#### WHAT NEEDS TO BE DONE
Would you transcribe the lines running from the one that holds "This screenshot has" to the last line of the records? Leave every picture out.

(Stored entries)
────────────────────
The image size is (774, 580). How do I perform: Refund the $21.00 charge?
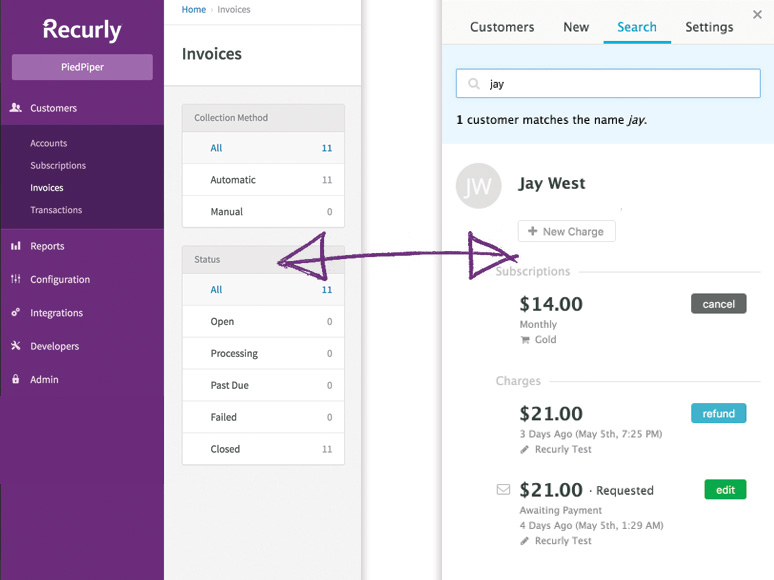point(718,413)
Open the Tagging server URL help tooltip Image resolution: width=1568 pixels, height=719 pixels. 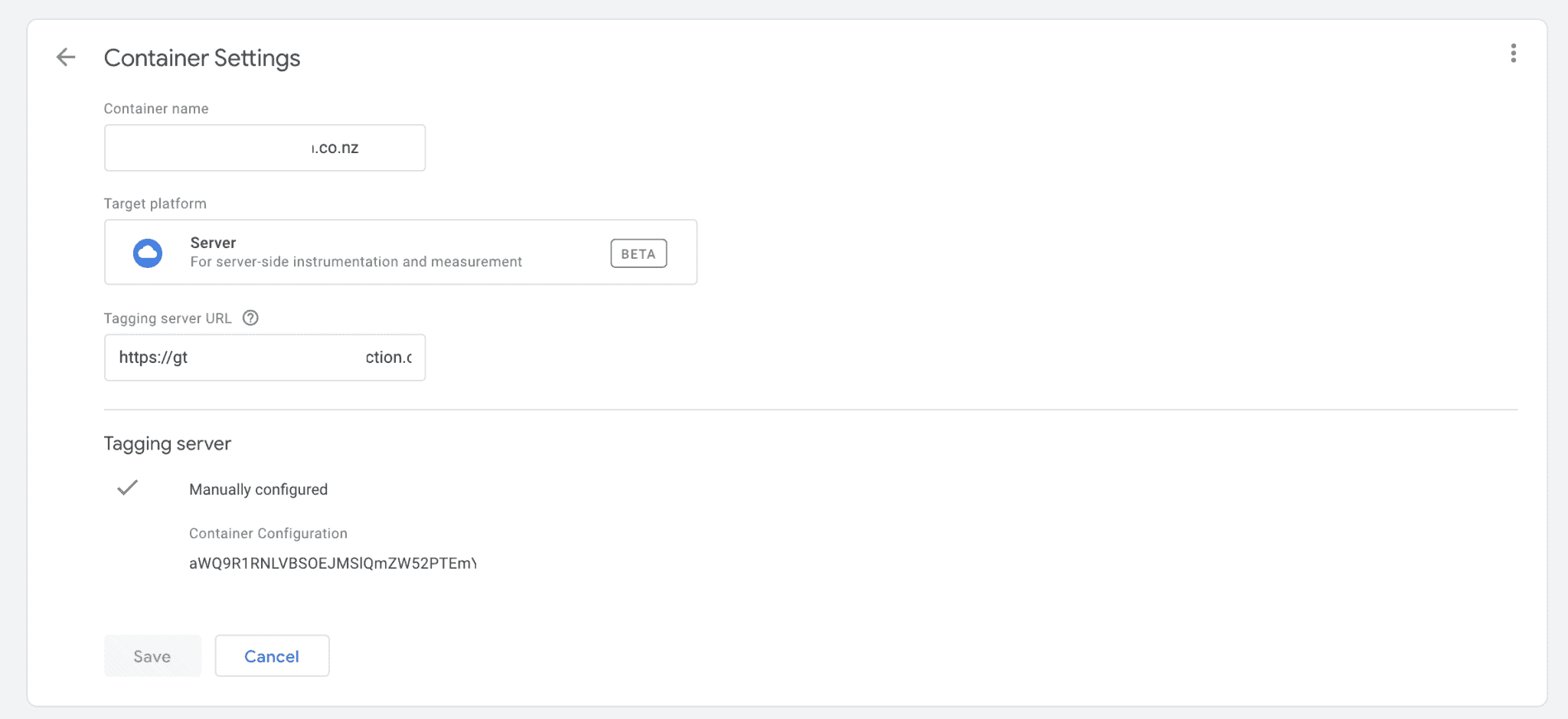(250, 318)
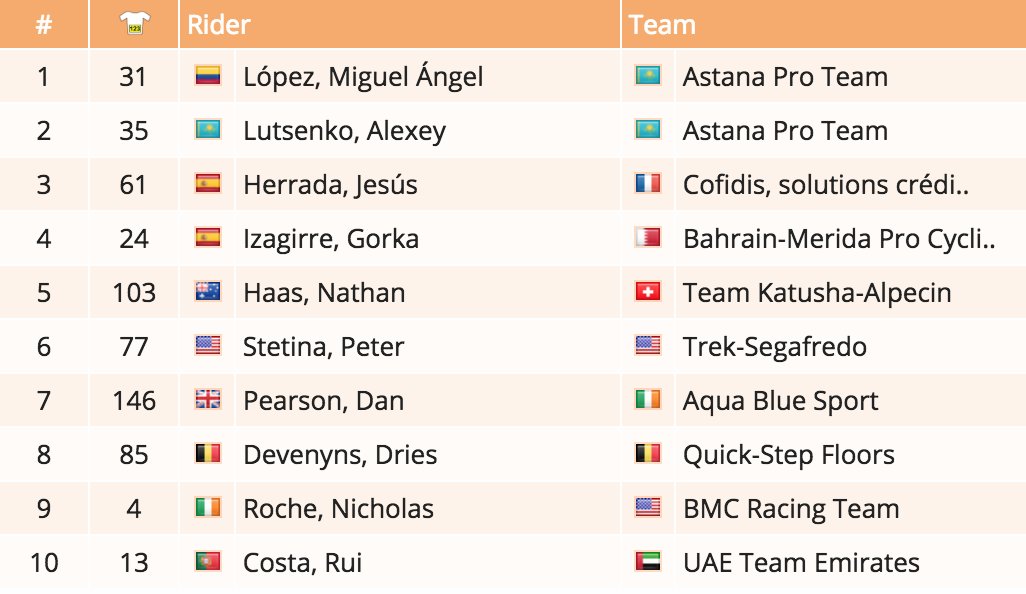The image size is (1026, 594).
Task: Click Swiss flag beside Team Katusha-Alpecin
Action: (648, 292)
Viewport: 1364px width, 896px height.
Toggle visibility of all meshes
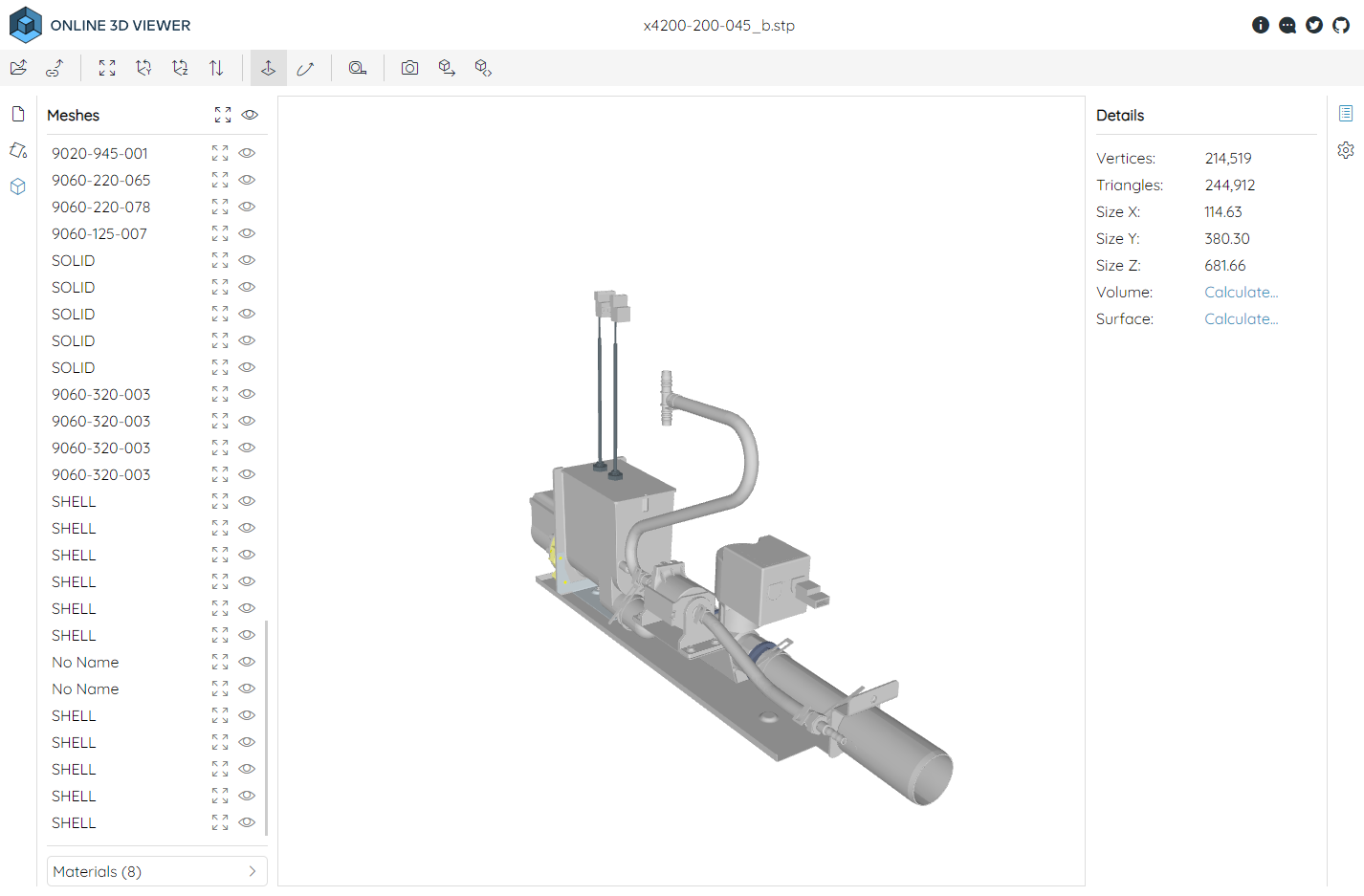click(x=250, y=115)
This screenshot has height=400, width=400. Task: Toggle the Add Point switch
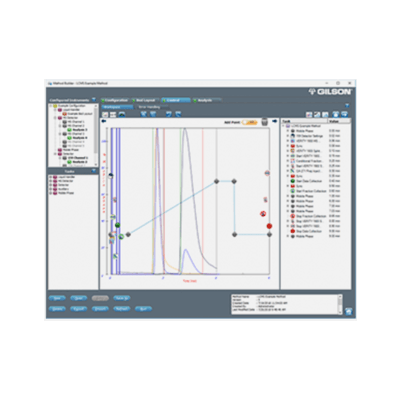(x=249, y=122)
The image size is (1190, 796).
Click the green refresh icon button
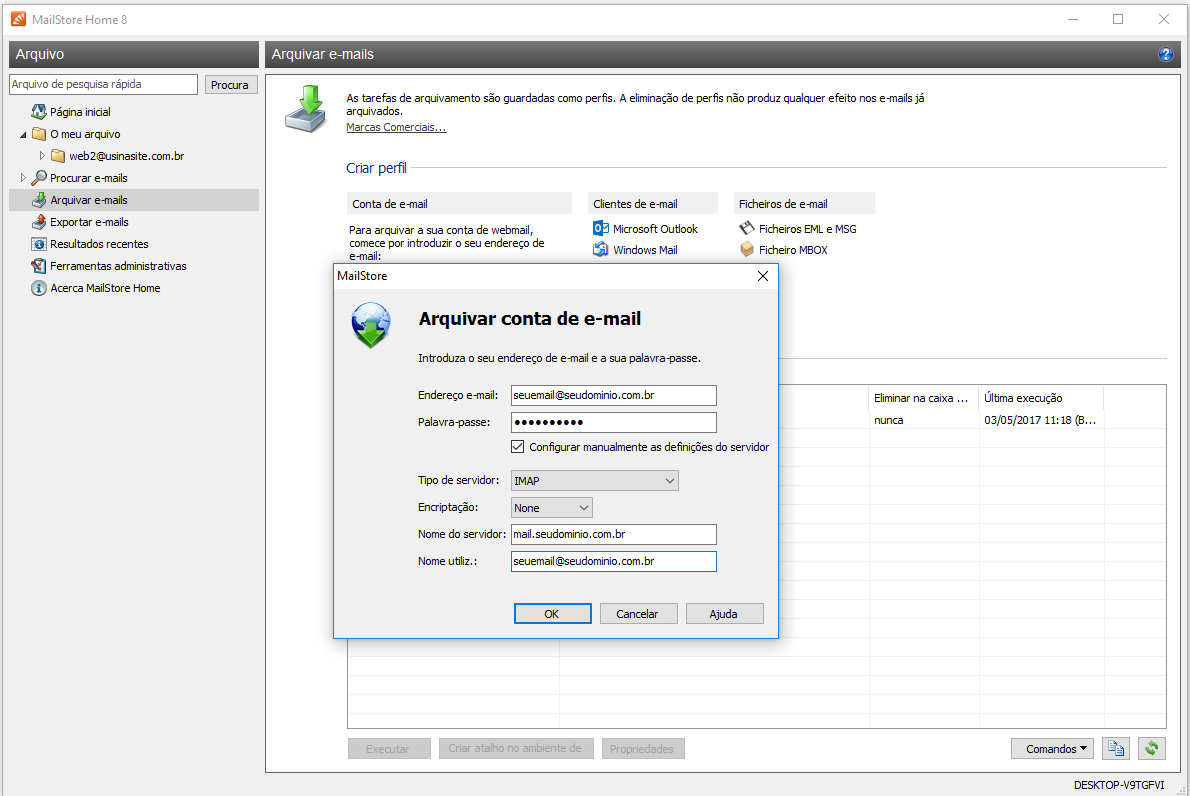pos(1152,748)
────────────────────
#### REPLY
This screenshot has height=400, width=400. Task: Toggle the Add Point switch
(x=249, y=122)
The image size is (1190, 796).
Click the green refresh icon button
pos(1152,748)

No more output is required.